Qui êtes-vous ?

Toulouse.
Auteur : Serge BOYER. Professeur agrégé d'histoire-géographie. Au lycée Ozenne dep 2002, j'ai eu des activités de formation à l'IUFM et participé à des manuels et rédigé des articles dans la revue "Espace Prépas". Enseigne en CPGE depuis 2009. Auteur principal du nouveau manuel "réussir sa prépa" sorti en 2017 chez Studyrama et réactualisé pour le nouveau programme (sortie juin 2021). Jurys : CAPES, ECRICOME, TBS, GEM. Chargé de cours à TSE sur l'histoire des faits économiques et de TD de géopolitique à l'Université Jean Jaurès. Mail : sergeboyer@netcourrier.com

mardi 20 avril 2021

La rentabilité des capitaux à15% : un mythe français (source : GEM)

 La rentabilité des capitaux propres à 15 % : un mythe financier français ?

PUBLIÉ LE 

13 AVRIL 2021

Dans un article de recherche, paru dans la revue Finance Contrôle Stratégie, Christophe Bonnet et Michel Albouy, enseignants-chercheurs en finance à Grenoble Ecole de Management, démontrent que la supposée exigence de 15 % de rentabilité par les actionnaires n’existe pas. Les chercheurs mettent en évidence la façon dont cette croyance s’est diffusée en France, depuis les années 1990, sous l’influence de leaders d’opinion et de médias de référence. Focus.

## [Énoncé 1]
D'après le passage fourni, dans quelle revue l'article de recherche de Christophe Bonnet et Michel Albouy a-t-il paru ?
## [Énoncé 2]
Reprenez s'il vous plaît le passage fourni en commençant par "Auteur : Serge" et en allant jusqu'à "(source : GEM)", en substituant "Ellipses" à "Studyrama".

## [Lignes fournies]
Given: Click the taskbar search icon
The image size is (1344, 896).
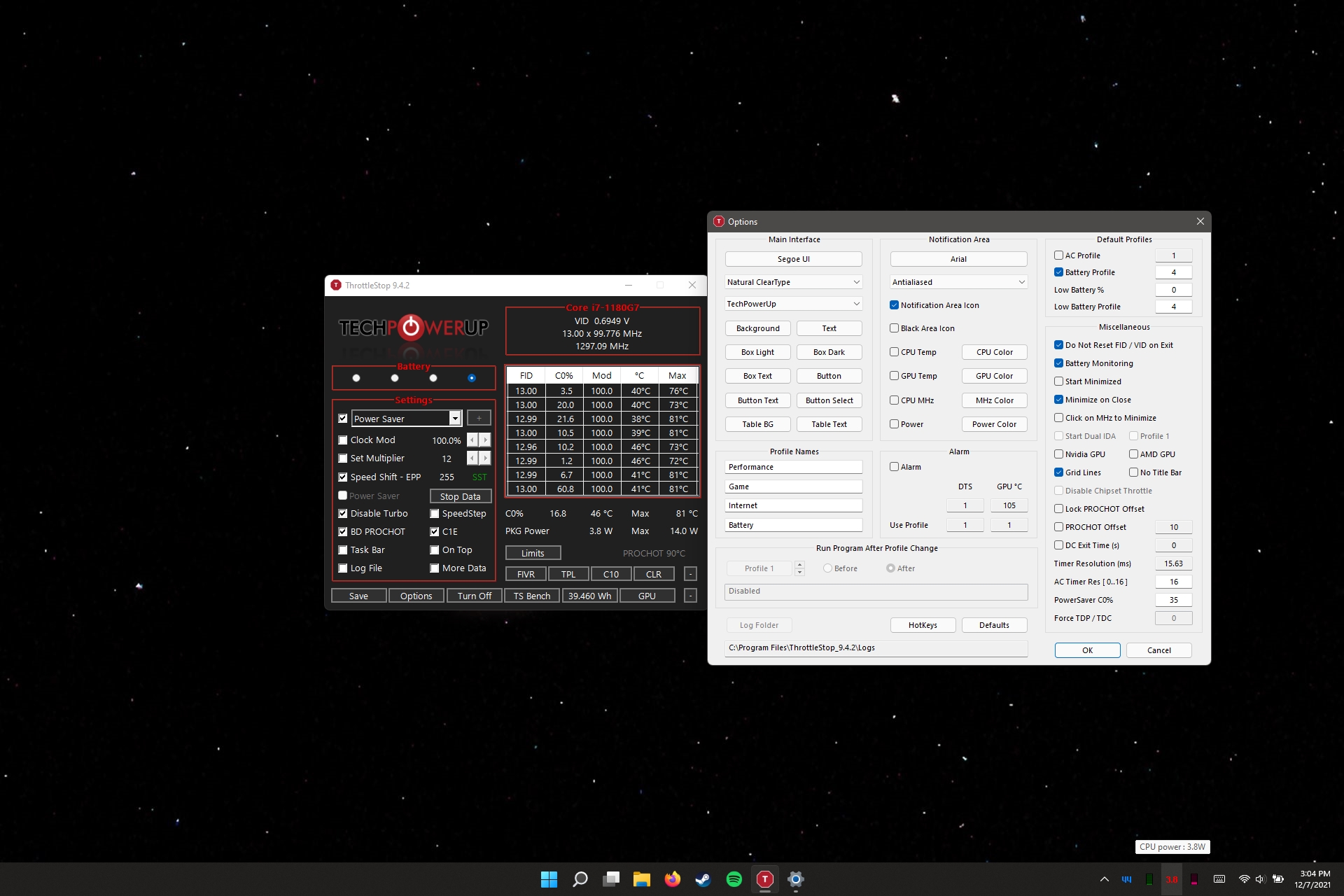Looking at the screenshot, I should 580,879.
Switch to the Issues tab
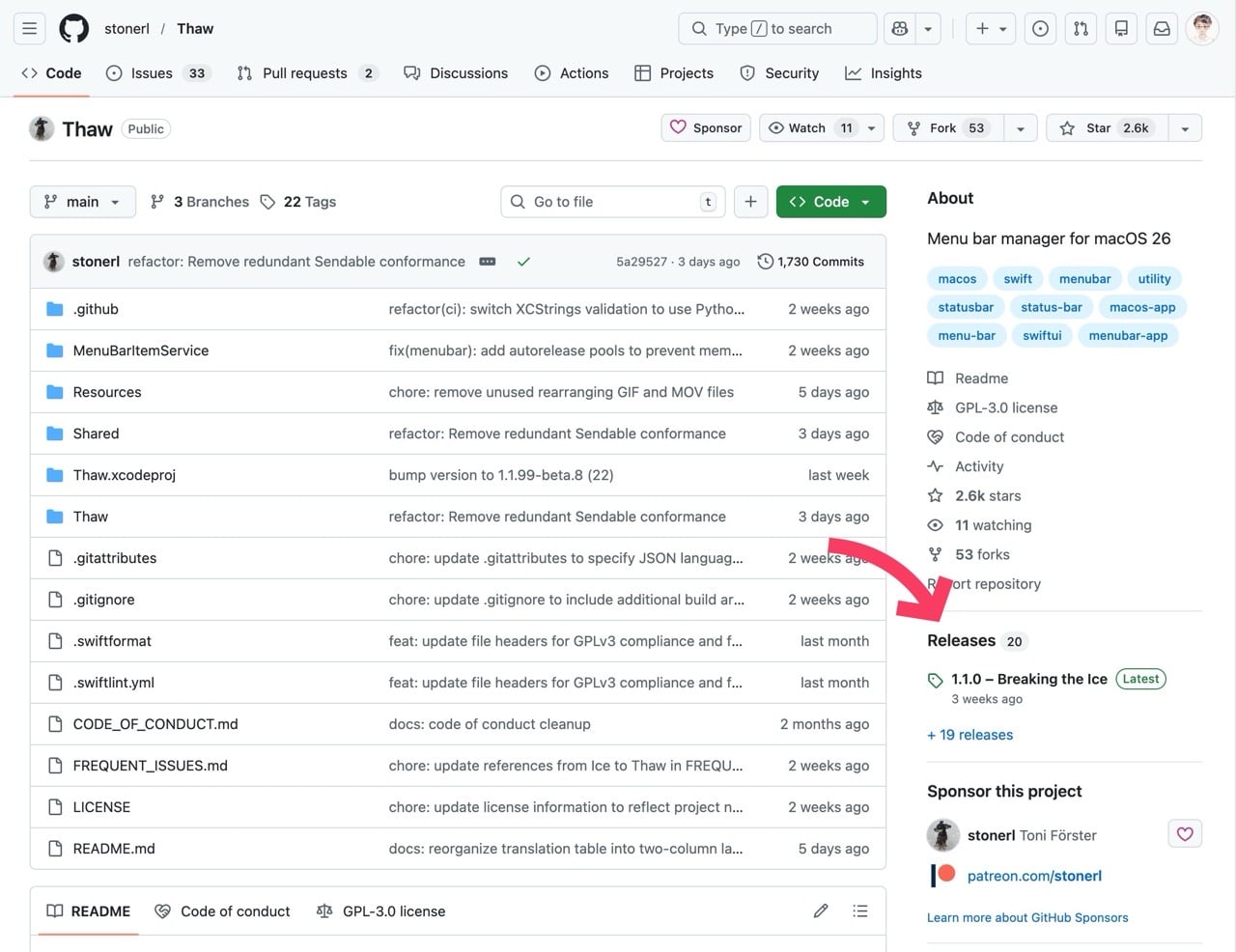Image resolution: width=1236 pixels, height=952 pixels. coord(152,73)
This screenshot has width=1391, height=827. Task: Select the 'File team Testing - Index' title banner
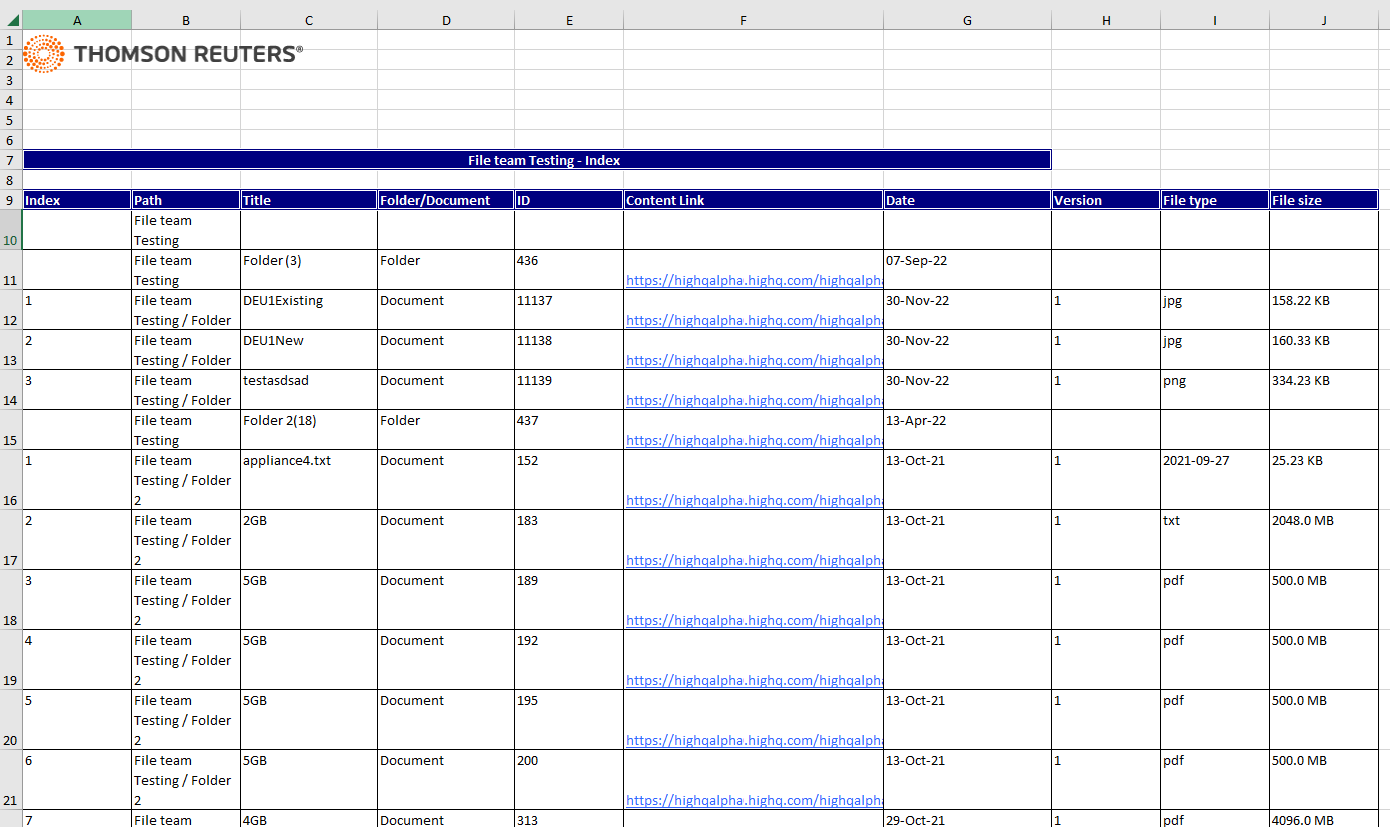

## [Réponse complète 1]
Dans la revue Finance Contrôle Stratégie.

## [Réponse complète 2]
Auteur : Serge BOYER. Professeur agrégé d'histoire-géographie. Au lycée Ozenne dep 2002, j'ai eu des activités de formation à l'IUFM et participé à des manuels et rédigé des articles dans la revue "Espace Prépas". Enseigne en CPGE depuis 2009. Auteur principal du nouveau manuel "réussir sa prépa" sorti en 2017 chez Ellipses et réactualisé pour le nouveau programme (sortie juin 2021). Jurys : CAPES, ECRICOME, TBS, GEM. Chargé de cours à TSE sur l'histoire des faits économiques et de TD de géopolitique à l'Université Jean Jaurès. Mail : sergeboyer@netcourrier.com

mardi 20 avril 2021

La rentabilité des capitaux à15% : un mythe français (source : GEM)